What America can hear is classic XTC: almost an hour of bracing, tuneful pop songs by Partridge and Moulding, their early quirks replaced by an exuberant melodicism and their Sixties influences proudly displayed — if not quite as proudly as on the neo-psychedelic EP and album they made under the name the Dukes of Stratosphear. (“The Dukes,” says Moulding, ”are looking pretty much as if the joke’s been told, and everybody laughed and that’s it.”)

Oranges and Lemons is also more good-natured than previous efforts, much of it reading almost as the band’s explanation of the world to a group of childrensay, to Partridge’s three-year-old daughter, Holly, and his year-old son, Harry, who’ve helped their dad put his music in perspective.

”What you can do with an electric guitar,” he says with a laugh, ”is nothing compared to what you can do with a penis. After you’ve created life, writing a single doesn’t seem like much of an accomplishment anymore.”

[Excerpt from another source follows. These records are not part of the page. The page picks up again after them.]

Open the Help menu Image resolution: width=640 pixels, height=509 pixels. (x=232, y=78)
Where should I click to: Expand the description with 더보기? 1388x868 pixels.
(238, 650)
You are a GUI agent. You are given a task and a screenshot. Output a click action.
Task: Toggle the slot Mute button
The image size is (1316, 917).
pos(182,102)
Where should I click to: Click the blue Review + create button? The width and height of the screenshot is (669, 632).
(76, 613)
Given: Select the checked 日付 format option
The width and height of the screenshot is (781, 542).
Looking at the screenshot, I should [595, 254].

But that hardly means that becoming a father has taken away all of Partridge’s musical ambitions. For one thing, he’d like to make money, which XTC has yet to do: Partridge doesn’t own his house; before making the new album he only had 300 pounds in the bank; and Moulding says an upcoming deal with their British record label will give them ”the first real cash we’ve ever seen,” especially since for years any extra money was consumed by a recently settled lawsuit with a former manager.

Nearing the offices of Geffen Records, Partridge looks out the car window at the Beverly Hills mansions lining Sunset Boulevard. ”When we started the band, we wanted to be rich and famous,” he says with a laugh. ”Famous. That was a requirement. I mean, what a stupid thing to want. We actually wanted fame, fortune and probably all to live in one house with a fire pole in the middle and four front doors all opening to the same house.”

And what does he want now?

”I’ve kinda gone back through the when-we-first-started-making-records wants,” he says. ”I’ve gone back to more, I think, of what I would have wanted as a schoolkid: to be in a group as good as the Kinks, or the Beatles, or the best stuff of the Small Faces, to have the kind of strange, earthy wonder of Captain Beefheart’s Magic Band.”

In the meantime — until Partridge realizes his goal of writing songs ”so stupidly good that they hurt to listen to” — don’t expect to see XTC on the road, or in Los Angeles, or anywhere else you might find the kind of folks who are mentioned in the rock reference books. Instead, Partridge will be back in Swindon playing with his soldiers, making toys for his kids, reading his books and ignoring the world of pop music.

“‘I’ve got a big record collection,” he says, ”but lately I’ve been giving away armfuls of records to everybody who comes to visit. Maybe when you make music, your music gland gets satisfied making it, and you don’t need to dip it in other people’s.”

He breaks into a wry grin. ”Have you seen my music gland?” he asks. ”It’s the big sack of skin that hangs halfway down my back.”